#### OBJECTIVE:
Starting at the line with "Given: Click Omar Al-Qahtani's profile photo" and going to the end of the listing, output each line as a numbered list, skipping blank lines and leaving out the pictures.

#### DATA SHOWN:
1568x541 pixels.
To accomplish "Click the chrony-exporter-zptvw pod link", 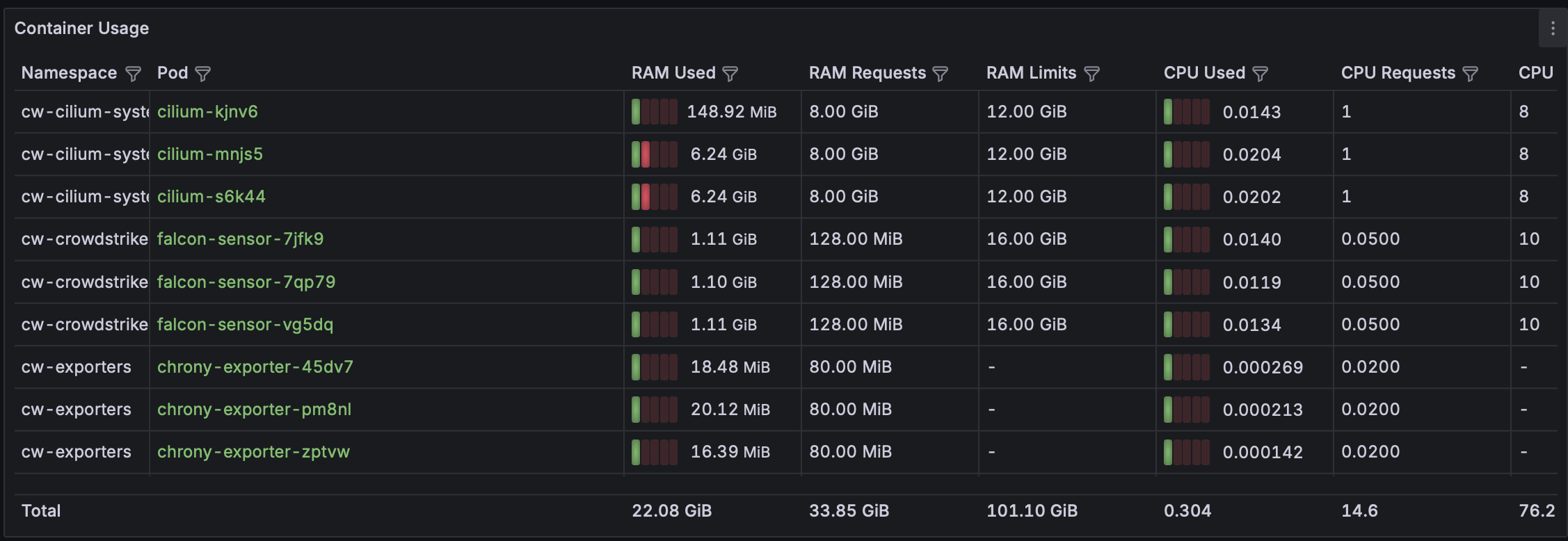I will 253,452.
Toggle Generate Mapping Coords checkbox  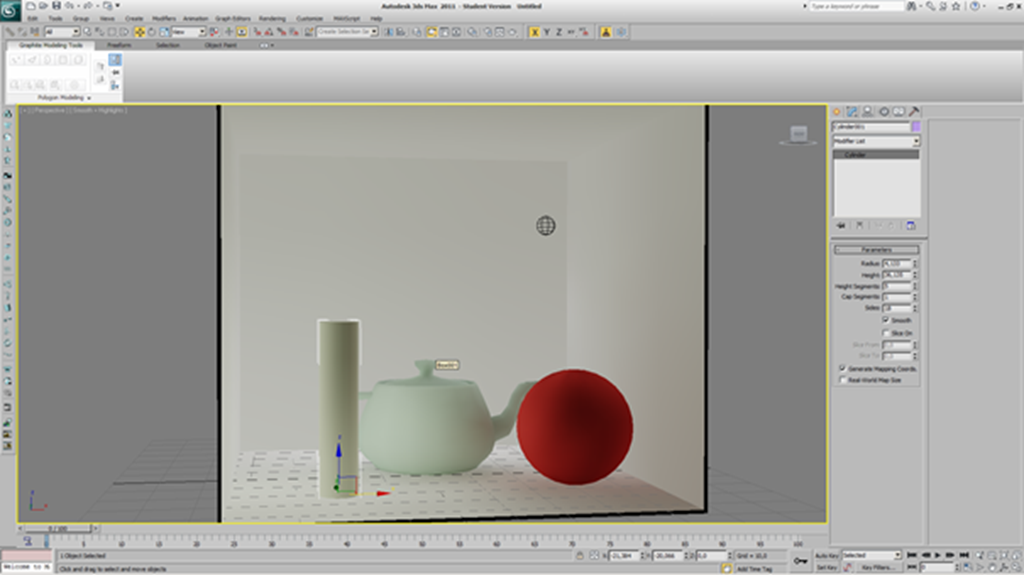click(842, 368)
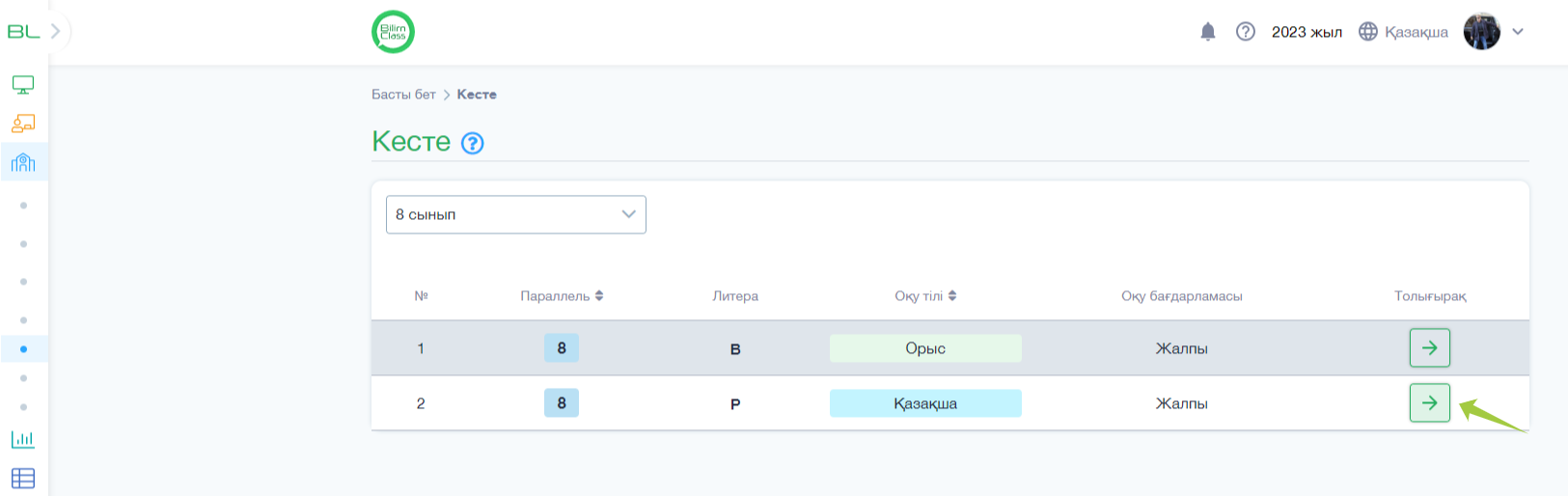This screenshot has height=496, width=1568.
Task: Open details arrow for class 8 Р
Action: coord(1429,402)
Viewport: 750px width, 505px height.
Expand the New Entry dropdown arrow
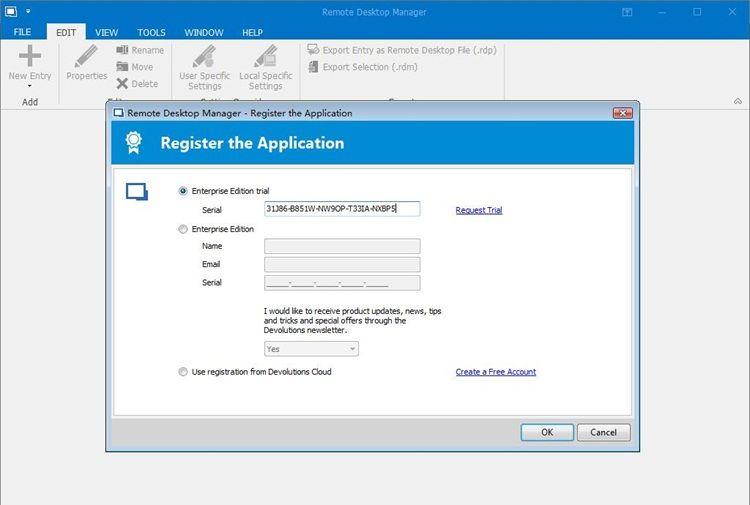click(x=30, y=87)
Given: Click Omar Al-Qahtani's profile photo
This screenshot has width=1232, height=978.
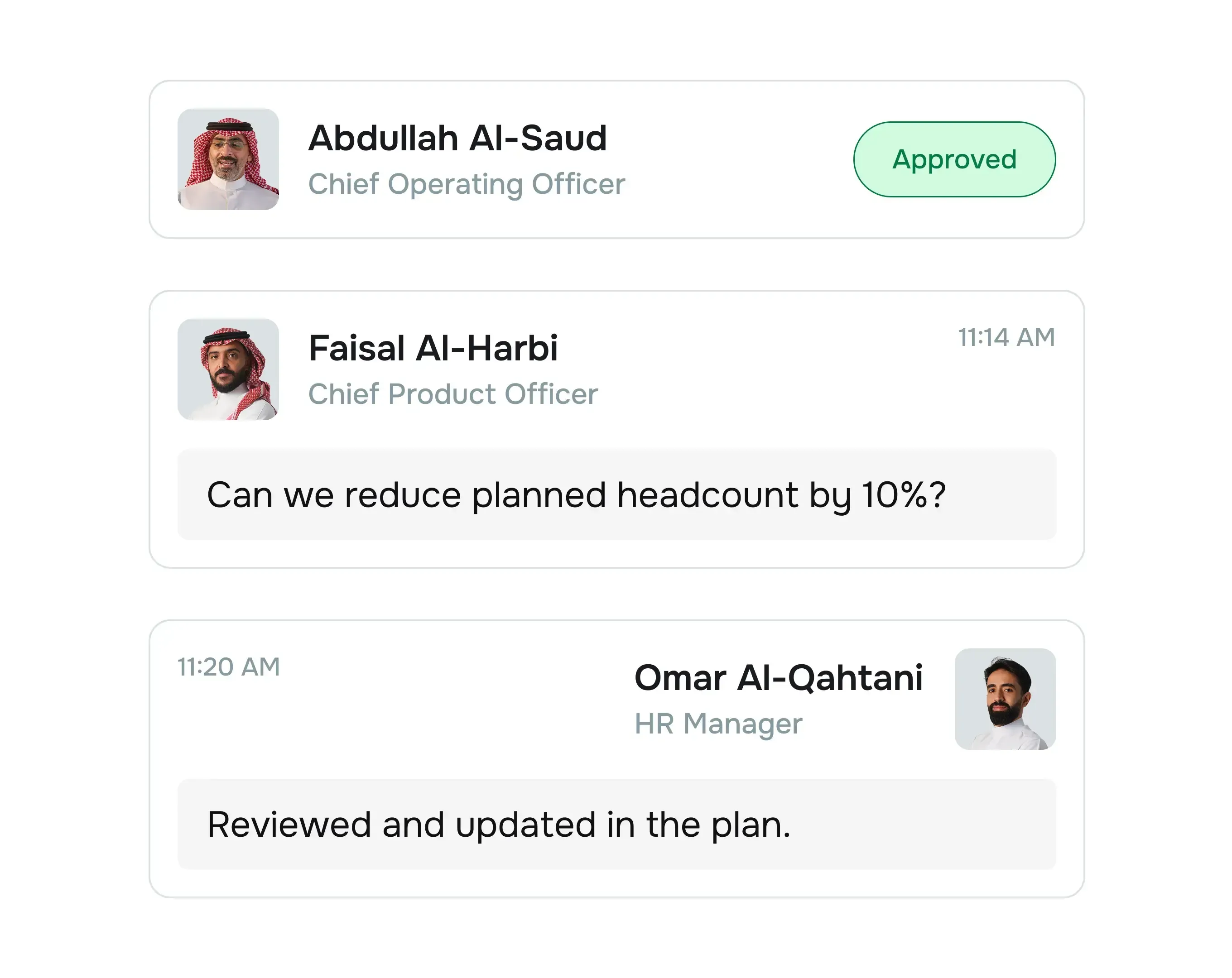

#### COMPLETED EXERCISE:
1. Given: Click Omar Al-Qahtani's profile photo
2. This screenshot has width=1232, height=978.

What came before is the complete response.